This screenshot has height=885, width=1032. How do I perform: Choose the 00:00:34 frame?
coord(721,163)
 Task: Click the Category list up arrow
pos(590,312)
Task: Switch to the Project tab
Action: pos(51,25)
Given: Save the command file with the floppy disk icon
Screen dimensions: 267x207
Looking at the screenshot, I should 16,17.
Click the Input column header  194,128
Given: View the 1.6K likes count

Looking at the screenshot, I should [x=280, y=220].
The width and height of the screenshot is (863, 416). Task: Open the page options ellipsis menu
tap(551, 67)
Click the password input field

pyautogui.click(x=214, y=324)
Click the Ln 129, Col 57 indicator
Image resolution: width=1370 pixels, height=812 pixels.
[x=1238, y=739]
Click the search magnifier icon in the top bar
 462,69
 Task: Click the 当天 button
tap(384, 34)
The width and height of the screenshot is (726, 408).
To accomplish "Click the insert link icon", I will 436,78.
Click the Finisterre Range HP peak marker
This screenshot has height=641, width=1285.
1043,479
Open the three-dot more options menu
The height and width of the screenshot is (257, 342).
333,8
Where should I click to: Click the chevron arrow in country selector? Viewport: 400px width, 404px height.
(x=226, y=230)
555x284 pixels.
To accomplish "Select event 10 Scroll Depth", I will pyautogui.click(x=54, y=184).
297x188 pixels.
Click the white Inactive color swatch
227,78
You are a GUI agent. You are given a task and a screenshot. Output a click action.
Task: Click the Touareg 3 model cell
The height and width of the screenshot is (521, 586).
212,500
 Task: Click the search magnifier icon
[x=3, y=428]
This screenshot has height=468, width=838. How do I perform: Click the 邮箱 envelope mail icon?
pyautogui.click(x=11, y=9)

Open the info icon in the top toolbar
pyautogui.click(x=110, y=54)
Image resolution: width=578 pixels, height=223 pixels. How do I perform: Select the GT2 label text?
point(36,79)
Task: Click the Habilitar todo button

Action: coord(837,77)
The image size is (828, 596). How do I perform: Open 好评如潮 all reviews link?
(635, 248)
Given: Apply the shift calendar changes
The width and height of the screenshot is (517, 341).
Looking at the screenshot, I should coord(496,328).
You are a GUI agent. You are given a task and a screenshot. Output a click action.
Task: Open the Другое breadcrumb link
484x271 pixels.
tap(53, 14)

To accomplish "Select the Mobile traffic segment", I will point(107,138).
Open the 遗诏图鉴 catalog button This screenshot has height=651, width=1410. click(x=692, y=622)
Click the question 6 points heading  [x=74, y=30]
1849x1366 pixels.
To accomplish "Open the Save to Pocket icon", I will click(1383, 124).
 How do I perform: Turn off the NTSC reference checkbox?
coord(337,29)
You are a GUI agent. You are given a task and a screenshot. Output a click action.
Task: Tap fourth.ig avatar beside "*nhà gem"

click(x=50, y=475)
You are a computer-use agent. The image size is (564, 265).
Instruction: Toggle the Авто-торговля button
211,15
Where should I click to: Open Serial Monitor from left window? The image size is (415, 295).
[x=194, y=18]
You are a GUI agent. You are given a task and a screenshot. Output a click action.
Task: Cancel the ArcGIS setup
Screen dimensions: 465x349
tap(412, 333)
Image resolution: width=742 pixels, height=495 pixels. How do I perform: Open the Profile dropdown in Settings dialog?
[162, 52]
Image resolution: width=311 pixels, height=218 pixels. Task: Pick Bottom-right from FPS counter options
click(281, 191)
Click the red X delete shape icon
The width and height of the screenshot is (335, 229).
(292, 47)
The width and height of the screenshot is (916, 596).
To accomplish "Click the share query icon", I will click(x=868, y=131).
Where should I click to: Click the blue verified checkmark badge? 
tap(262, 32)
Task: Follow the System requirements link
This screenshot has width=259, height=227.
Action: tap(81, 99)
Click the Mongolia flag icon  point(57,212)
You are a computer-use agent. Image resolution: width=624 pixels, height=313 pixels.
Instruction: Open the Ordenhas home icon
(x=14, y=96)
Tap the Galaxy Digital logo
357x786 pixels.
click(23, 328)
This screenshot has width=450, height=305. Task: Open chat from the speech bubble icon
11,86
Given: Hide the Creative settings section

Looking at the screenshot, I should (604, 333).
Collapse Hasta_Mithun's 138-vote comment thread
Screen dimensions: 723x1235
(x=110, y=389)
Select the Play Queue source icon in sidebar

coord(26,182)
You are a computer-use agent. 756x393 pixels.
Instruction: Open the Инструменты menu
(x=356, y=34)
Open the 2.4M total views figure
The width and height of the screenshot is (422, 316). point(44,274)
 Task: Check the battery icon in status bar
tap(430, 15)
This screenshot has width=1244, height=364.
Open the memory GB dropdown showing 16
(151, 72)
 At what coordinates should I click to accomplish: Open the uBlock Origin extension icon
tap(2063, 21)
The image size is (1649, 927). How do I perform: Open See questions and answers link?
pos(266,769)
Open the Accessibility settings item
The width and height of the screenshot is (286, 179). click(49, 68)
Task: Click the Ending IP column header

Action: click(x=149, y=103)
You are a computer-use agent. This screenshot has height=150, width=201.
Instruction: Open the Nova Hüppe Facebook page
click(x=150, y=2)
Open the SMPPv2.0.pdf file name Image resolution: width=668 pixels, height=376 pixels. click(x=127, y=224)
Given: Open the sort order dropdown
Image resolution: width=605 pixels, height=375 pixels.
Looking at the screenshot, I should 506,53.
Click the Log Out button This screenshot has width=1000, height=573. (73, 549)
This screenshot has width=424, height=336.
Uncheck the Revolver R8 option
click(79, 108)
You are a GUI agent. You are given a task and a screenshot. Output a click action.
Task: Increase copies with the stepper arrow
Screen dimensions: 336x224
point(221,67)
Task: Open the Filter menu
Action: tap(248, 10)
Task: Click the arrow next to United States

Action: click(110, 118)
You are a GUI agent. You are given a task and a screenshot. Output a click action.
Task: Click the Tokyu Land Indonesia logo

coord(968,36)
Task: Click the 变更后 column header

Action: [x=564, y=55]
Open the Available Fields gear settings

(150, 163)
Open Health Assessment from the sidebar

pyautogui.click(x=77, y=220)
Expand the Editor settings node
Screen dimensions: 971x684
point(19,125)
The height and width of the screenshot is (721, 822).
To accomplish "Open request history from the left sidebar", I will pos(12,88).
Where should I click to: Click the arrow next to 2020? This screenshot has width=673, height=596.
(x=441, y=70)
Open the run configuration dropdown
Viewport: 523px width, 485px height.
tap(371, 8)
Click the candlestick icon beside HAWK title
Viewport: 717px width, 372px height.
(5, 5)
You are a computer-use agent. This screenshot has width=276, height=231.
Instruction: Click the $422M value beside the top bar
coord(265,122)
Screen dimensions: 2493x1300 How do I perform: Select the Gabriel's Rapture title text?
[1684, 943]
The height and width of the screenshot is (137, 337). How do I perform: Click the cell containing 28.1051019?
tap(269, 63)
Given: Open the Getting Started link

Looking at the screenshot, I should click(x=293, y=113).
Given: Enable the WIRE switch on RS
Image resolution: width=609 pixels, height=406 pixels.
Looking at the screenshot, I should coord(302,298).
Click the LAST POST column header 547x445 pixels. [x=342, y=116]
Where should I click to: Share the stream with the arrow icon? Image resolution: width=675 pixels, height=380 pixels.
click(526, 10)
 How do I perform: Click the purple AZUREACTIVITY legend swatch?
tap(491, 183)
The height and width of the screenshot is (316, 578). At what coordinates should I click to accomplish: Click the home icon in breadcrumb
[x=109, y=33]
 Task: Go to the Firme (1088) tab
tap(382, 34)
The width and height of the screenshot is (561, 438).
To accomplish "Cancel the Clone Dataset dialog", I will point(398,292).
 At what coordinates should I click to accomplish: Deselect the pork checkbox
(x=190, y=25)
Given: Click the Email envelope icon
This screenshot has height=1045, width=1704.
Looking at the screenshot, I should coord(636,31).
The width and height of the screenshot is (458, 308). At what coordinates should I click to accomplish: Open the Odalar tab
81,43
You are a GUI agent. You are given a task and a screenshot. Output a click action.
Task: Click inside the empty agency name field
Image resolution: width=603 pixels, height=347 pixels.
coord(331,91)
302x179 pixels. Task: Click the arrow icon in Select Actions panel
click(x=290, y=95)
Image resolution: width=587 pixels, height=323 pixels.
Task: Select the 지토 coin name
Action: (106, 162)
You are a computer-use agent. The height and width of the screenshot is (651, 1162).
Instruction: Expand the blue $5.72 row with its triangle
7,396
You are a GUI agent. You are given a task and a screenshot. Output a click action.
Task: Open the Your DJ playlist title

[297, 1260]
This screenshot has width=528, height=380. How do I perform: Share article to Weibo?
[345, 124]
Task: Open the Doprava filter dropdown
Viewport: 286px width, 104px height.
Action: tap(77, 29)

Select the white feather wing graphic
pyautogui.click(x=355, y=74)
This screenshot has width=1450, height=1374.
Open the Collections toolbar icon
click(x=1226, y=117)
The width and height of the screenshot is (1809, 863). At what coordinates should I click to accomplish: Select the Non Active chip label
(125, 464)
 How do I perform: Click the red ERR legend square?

Direction
Write out everything from the line containing "Given: Open the Getting Started link" down to the line containing "tap(491, 183)", both included, as a JSON list of strings. Use one string per line and leave out blank lines.

Expected output
[
  "Given: Open the Getting Started link",
  "Looking at the screenshot, I should click(x=293, y=113).",
  "Given: Enable the WIRE switch on RS",
  "Image resolution: width=609 pixels, height=406 pixels.",
  "Looking at the screenshot, I should coord(302,298).",
  "Click the LAST POST column header 547x445 pixels. [x=342, y=116]",
  "Where should I click to: Share the stream with the arrow icon? Image resolution: width=675 pixels, height=380 pixels.",
  "click(526, 10)",
  " How do I perform: Click the purple AZUREACTIVITY legend swatch?",
  "tap(491, 183)"
]